- [Selected text]:
- Opening Delimiter -

I got myself a bit too run down and wound up with pneumonia that landed me in the hospital for three days. It was a set-back, and I left the hospital weak, and ten pounds lighter than I’d been seven days before. I immediately set about regaining my strength, but was frustrated by a bad reaction my guts had with the antibiotic I was taking, and also I just needed rest, though I felt impatient and didn’t want to rest. But that is how I became run down in the first place.
Kind people brought me soups and stacked my firewood, but my initial response was to be crabby. I didn’t want to recuperate, I wanted to be recuperated. I wanted to be better, but wasn’t. So I basically went mildly insane for a while. Fortunately part of recuperating involved resting against my will. I’d drink a strong coffee, and rather than rolling up my sleeves and getting to work I’d feel cozy and warm and fall asleep. For a while I was sleeping nine hours a night and six hours a day, which left me less time to be demented, which was nice for people who had to put up with me.

- Closing Delimiter -

- [Dataset]:
- Opening Delimiter -

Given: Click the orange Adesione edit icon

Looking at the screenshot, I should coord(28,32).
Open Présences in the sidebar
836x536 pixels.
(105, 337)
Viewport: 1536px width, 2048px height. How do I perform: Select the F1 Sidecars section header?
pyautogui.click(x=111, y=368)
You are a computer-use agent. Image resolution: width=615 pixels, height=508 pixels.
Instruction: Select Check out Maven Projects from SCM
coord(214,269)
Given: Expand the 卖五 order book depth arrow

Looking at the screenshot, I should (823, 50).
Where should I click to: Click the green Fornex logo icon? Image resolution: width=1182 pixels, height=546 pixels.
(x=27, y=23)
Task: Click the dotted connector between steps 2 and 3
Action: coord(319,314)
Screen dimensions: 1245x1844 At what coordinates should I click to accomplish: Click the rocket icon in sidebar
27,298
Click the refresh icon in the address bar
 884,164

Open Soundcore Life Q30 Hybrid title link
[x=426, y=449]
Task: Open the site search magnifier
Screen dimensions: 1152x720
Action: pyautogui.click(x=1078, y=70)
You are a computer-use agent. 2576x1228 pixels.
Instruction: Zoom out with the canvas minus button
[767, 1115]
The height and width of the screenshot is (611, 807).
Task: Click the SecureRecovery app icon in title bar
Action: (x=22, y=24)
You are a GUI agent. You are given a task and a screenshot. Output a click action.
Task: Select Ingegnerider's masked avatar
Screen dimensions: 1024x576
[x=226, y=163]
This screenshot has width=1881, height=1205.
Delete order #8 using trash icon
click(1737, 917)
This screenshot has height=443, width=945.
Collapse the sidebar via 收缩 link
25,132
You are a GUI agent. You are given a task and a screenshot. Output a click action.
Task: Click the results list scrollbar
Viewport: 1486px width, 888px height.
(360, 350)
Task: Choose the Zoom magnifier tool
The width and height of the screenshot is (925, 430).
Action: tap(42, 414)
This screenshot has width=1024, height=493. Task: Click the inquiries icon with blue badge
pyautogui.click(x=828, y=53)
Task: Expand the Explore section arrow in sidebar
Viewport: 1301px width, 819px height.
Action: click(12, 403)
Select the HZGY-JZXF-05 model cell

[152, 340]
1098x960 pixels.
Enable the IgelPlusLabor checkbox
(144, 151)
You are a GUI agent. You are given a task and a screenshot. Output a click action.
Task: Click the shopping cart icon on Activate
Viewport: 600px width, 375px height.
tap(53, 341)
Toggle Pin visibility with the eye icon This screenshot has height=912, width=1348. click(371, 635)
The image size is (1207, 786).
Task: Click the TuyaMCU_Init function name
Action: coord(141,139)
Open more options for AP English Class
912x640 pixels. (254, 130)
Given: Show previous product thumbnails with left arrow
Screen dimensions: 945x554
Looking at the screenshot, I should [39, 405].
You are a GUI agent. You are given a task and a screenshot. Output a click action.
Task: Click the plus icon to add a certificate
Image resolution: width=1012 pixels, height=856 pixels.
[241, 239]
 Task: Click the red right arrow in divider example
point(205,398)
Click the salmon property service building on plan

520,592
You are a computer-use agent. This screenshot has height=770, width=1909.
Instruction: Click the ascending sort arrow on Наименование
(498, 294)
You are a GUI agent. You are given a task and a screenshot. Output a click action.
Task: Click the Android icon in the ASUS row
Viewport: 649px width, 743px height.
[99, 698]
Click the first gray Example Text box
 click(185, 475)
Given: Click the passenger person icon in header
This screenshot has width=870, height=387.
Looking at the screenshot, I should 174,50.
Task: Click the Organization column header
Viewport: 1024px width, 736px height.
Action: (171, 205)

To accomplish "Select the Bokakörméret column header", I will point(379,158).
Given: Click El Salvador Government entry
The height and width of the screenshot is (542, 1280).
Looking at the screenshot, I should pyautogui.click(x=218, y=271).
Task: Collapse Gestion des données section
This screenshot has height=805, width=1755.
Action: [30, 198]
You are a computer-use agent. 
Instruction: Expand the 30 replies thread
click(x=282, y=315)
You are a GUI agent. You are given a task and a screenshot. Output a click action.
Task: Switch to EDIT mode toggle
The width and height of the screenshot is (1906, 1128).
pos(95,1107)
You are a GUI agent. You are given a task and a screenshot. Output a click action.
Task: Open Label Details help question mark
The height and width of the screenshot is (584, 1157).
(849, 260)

- Closing Delimiter -

- [Tasks to carry out]:
1/ Answer these questions from the pneumonia account, one line each:
(a) How many days did the hospital stay last?
(b) How much weight was lost?
(c) For a while, how many hours were spent sleeping each night and each day?
2/ According to the pneumonia account, why was the long sleeping during recovery welcome to other people?
The records play no part in this work.

- [Expected outputs]:
1/
(a) Three days.
(b) Ten pounds.
(c) Nine hours a night and six hours a day.

2/ Sleeping nine hours a night and six hours a day left the narrator less time to be demented. That was nice for the people who had to put up with the narrator.